With the material below, print exactly the lines between the line holding "Instruction: Enable the 按胸卡号排序 checkbox" and the line holding "Given: Open a new tab", inclusive. Add nothing else.
╔══
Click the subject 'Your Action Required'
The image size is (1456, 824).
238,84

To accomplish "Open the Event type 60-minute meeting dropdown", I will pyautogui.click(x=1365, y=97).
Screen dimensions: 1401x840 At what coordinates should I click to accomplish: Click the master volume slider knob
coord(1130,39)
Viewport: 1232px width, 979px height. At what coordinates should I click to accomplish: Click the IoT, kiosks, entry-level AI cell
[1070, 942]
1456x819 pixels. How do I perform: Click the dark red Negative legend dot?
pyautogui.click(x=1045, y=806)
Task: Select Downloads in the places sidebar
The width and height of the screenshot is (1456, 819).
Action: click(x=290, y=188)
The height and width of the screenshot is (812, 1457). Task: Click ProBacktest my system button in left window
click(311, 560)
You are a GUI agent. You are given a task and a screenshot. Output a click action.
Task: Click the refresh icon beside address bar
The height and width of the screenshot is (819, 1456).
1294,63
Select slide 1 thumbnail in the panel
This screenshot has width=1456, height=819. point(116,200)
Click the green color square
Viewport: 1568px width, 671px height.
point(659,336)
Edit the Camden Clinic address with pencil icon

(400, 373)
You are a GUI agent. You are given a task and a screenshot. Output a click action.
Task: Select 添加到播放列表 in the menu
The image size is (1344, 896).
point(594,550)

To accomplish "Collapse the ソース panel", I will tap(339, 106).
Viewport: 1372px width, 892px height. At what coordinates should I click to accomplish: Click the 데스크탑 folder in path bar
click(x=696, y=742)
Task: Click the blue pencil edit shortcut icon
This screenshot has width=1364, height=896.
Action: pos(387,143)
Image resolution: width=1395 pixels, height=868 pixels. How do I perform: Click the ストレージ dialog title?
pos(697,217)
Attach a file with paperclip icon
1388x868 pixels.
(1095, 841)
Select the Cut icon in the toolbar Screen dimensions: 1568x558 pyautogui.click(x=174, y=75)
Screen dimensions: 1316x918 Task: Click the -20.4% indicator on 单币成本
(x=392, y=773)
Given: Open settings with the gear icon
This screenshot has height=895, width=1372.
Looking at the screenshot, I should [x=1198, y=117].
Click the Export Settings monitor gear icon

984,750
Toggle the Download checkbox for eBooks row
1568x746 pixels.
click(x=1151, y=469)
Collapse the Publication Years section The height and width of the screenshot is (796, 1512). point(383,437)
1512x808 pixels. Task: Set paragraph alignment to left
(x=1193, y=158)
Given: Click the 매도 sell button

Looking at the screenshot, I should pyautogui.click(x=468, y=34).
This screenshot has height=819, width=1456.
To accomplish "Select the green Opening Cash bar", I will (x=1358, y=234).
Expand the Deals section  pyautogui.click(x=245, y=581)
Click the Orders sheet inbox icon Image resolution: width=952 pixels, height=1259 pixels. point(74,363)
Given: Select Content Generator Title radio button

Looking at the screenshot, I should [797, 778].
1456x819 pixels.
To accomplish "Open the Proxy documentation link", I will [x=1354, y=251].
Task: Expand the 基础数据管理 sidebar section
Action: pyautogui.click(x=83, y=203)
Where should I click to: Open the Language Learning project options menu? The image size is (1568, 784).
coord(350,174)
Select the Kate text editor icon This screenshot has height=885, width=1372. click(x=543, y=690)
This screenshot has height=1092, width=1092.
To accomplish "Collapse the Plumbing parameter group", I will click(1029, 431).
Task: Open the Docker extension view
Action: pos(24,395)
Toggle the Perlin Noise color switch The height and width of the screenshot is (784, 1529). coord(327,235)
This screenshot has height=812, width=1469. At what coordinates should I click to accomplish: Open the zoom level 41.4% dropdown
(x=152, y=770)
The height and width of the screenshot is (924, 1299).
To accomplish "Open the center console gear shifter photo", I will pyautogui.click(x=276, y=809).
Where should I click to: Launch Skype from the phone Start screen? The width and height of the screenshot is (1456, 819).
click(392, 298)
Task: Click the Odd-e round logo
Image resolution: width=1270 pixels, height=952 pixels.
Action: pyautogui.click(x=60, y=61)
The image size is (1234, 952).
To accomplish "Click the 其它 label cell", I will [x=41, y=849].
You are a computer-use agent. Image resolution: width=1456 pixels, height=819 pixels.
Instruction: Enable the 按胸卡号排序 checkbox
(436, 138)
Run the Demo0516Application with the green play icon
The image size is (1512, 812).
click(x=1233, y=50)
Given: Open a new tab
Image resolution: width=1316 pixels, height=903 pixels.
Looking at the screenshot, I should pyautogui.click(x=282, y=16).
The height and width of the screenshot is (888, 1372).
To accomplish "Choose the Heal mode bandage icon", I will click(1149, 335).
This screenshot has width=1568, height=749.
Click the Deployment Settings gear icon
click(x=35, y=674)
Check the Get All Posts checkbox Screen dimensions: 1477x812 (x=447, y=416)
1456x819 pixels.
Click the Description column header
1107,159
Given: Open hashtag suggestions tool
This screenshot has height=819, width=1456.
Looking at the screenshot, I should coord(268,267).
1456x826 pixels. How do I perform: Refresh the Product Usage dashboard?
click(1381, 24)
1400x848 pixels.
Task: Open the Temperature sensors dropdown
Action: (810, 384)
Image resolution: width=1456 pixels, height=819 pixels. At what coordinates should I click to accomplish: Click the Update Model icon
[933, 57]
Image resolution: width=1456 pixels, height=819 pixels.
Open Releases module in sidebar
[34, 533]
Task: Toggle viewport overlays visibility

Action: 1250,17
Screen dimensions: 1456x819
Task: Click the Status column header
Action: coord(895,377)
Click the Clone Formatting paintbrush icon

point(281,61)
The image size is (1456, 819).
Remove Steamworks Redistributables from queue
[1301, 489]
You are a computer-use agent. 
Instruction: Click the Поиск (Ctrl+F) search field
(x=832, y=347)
╚══
> Answer below
Instruction: Enable the 按胸卡号排序 checkbox
(436, 138)
Run the Demo0516Application with the green play icon
The image size is (1512, 812).
click(x=1233, y=50)
Given: Open a new tab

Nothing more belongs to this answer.